The tort of passing off
The tort of passing off occurs where there has been a misrepresentation. The claimant first needs to be able to establish a brand or reputation, and that there is goodwill in that brand or reputation (given the profile of the Kardashians, we think Kendall and Kylie would comfortably satisfy this test). Next, the claimant needs to prove that there has been a misrepresentation (the “passing off”) which has, or is likely to, lead the public to associate particular goods or services with the claimant. Finally, there needs to have been damage (actual or threatened) to the claimant’s goodwill as a result of that “passing off”. Similarly, a claimant may argue that a misrepresentation of association amounts to misleading and deceptive conduct in breach of the Australian Consumer Law (which does not require proof of damage).
A good example of this played out in the media in 2013, when Rihanna got very upset about Topshop using her image without approval on a t-shirt in 2013. Rihanna successfully sued the fashion retailer for the tort of passing off, and was awarded damages plus legal costs (yet to be assessed). The Court of Appeal of England and Wales subsequently dismissed an appeal against the decision.
Koming full circle
We’re unsure whether Kendall and Kylie will be successful in this instance.
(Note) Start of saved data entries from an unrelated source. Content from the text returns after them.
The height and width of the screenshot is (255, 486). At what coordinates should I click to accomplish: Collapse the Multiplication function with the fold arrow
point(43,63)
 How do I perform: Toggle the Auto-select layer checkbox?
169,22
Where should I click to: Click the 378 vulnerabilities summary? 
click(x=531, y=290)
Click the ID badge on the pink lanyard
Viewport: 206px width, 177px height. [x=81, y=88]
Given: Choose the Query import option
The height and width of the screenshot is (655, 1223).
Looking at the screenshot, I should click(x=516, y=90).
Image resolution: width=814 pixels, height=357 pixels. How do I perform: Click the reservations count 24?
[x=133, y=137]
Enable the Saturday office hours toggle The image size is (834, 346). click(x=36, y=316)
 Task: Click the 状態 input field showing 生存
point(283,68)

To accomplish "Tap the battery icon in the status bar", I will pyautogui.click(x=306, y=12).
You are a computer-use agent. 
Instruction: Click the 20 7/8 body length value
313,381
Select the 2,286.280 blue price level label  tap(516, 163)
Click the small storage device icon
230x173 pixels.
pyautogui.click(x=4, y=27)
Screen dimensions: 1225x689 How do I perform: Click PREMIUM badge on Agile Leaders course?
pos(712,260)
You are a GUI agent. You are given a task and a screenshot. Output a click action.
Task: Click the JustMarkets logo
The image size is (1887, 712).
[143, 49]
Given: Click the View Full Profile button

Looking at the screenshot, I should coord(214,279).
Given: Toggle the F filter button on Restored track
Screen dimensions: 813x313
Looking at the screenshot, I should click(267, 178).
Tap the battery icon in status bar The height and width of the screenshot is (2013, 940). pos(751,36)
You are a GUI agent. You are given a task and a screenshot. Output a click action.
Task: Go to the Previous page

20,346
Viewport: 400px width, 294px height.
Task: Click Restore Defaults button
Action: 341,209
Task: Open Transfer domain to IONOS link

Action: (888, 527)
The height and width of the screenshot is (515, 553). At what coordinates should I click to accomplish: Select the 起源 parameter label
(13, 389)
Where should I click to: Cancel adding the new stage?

Kylie’s application in particular is very broad – given “Kylie” is not an uncommon name, granting a trade mark registration for it for the purpose of “entertainment in the nature of providing information” could arguably result in a lot of confusion with other celebrities who share the same name. Some commentators have suggested that this confusion could be overcome by the use of different fonts to indicate association, for example:
Kylie Jenner’s trademark application
Kylie Minogue’s album artwork, “Fever” 2007
While this argument might work in relation to branding associated with any tote bags, we’re unsure how it might apply in relation to “entertainment in the nature of providing information”.
Ultimately, the decision is in the hands of the USPTO- whether the Kardashians are successful, or whether this is simply more publicity for the family who do it better than anyone else, only time will tell.